A deepfake is fabricated video, audio, or image content generated by AI that makes it appear as if a person is saying or doing something they never did. The word “deepfake” comes from the words “deep learning” and “fake,” which are both types of machine learning used to make the content. Modern deepfakes can clone voices in real time and combine live video, making them a useful tool for large-scale impersonation and fraud.
How are deepfakes used in cybercrime?
People mostly use deepfakes to pretend to be people they trust and trick them into doing things that could cost them a lot of money, like approving wire transfers, sharing credentials, or giving access. Some common ways that businesses are attacked are through CEO fraud over voice or video calls, BEC amplification, where a fake voice confirms a fake email request, and identity verification bypass during onboarding or helpdesk authentication. What they all have in common is that they take advantage of people’s trust instead of their technical weaknesses.
Can deepfakes bypass biometric security?
Yes, AI-generated face images and real-time face-swap tools can get around liveness detection checks used in video-based identity verification. Voice clones can also work with phone-based biometric authentication systems. Many authentication controls based on something you are were not designed with generative AI in mind, and many have not been updated to reflect the quality of synthetic media available today.
How can organizations detect deepfakes?
Certain layers of effective detection work together: media signals from AI analysis tools; behavioral signals like requests that are out of the ordinary or requests that are too urgent; context signals like channel mismatch or irregular timing; and identity signals like strange account access around the time of a suspicious communication. There isn’t one layer that works on its own. The organizations best able to withstand deepfake attacks use automated detection, trained human judgment, and clear verification protocols.
What’s the difference between a deepfake and synthetic media?
Synthetic media is a broader term that includes any content AI creates or substantially alters, such as text, images, audio, and video. Deepfakes are a type of synthetic media that is made to make it look like a real, identifiable person is in a fake situation. All deepfakes are fake media, but not all fake media is a deepfake. The difference is important for legal and policy reasons, as the words we use increasingly shape the rules we follow.
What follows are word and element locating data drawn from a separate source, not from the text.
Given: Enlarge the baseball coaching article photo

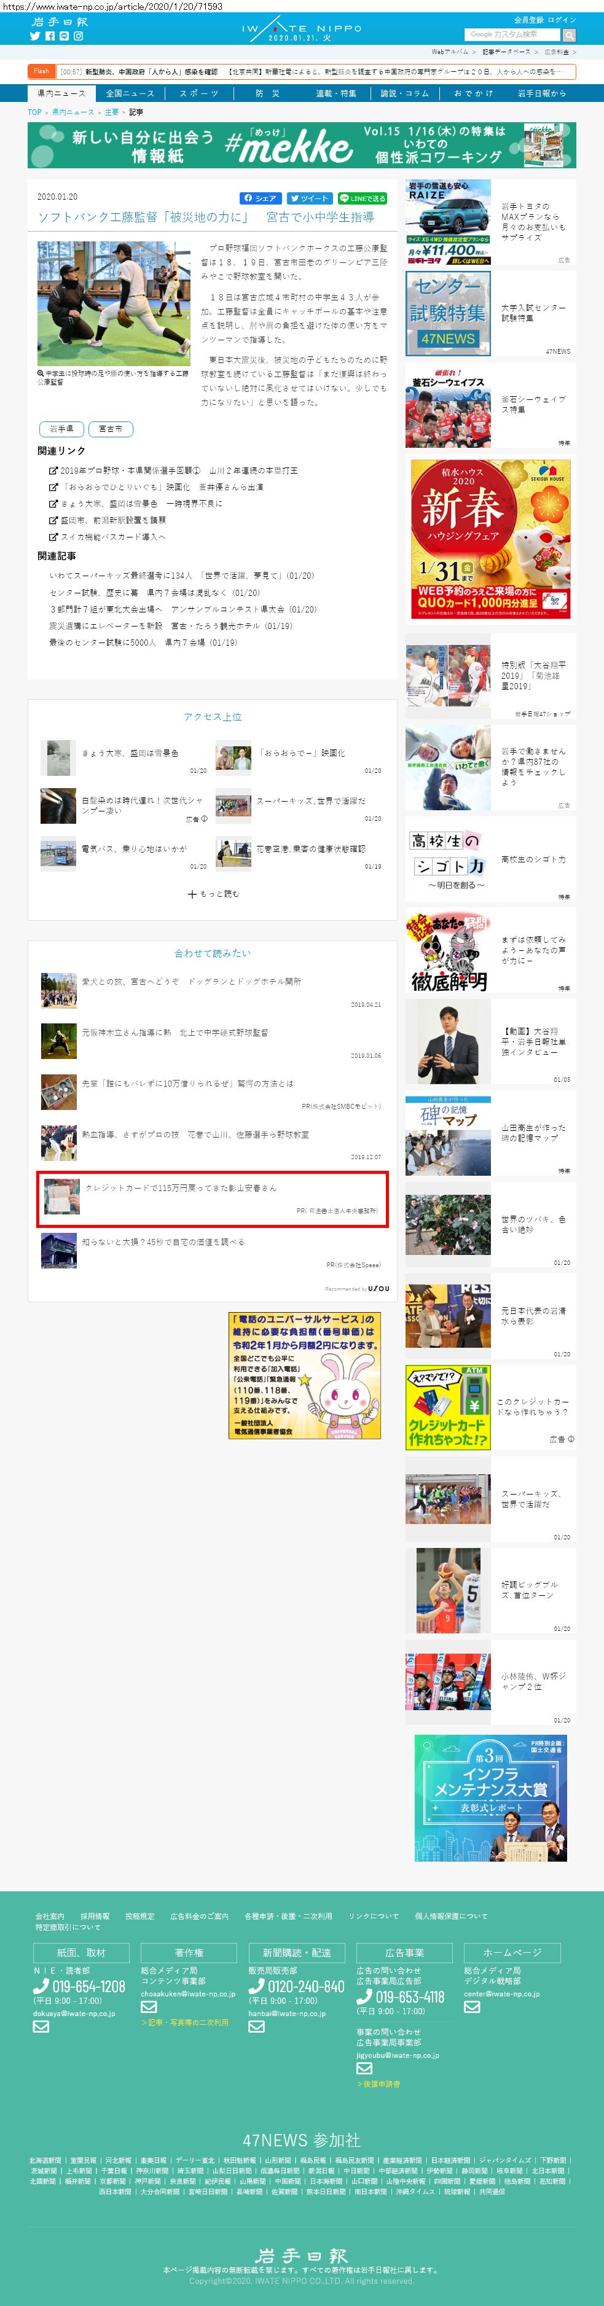Looking at the screenshot, I should 114,303.
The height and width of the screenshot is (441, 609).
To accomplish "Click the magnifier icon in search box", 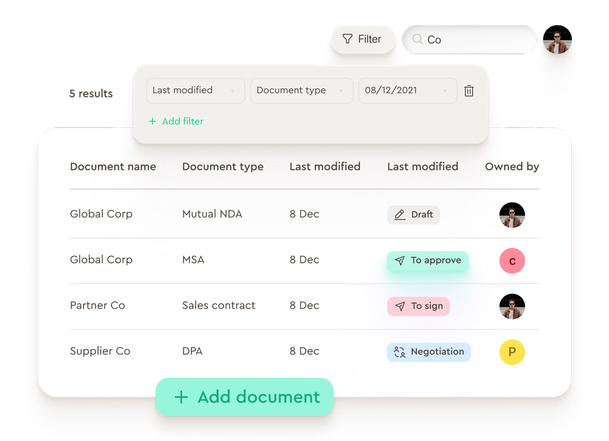I will [x=417, y=40].
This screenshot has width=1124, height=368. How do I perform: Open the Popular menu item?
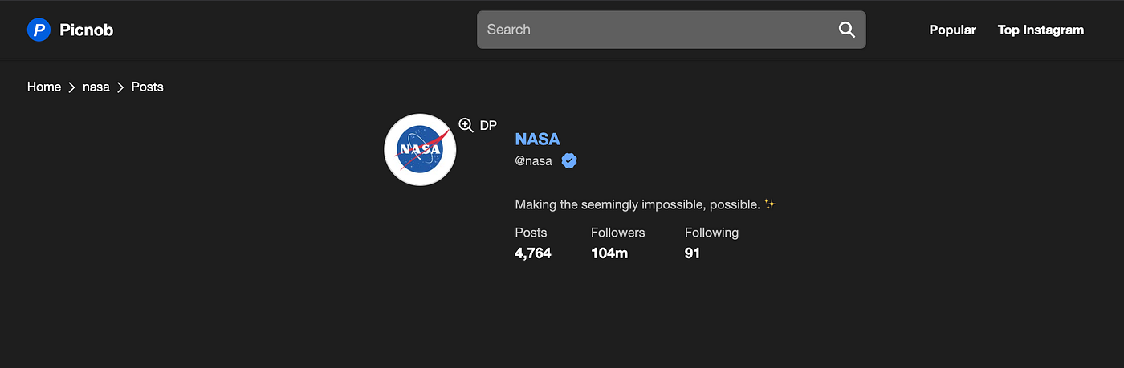pyautogui.click(x=952, y=30)
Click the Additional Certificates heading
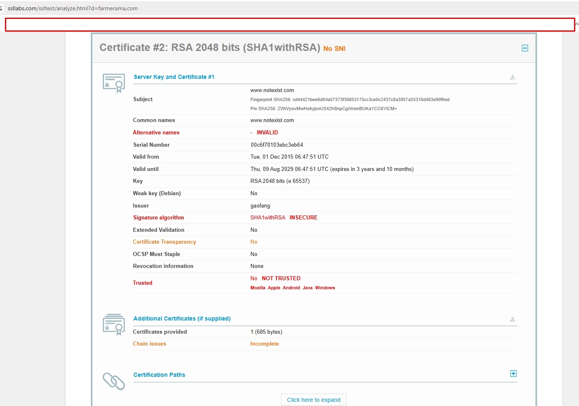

Are deepfakes illegal in the United States?
There is no single federal law that makes deepfakes illegal, but laws against fraud, wire fraud, defamation, and impersonation apply when deepfakes are used for illegal purposes. The TAKE IT DOWN Act, which was signed into law in May 2025, was the first federal law to deal with synthetic media. However, it focuses on non-consensual intimate images rather than business fraud. State-level laws have moved faster, and now 47 states have some kind of deepfake law. This makes compliance rules very different across states.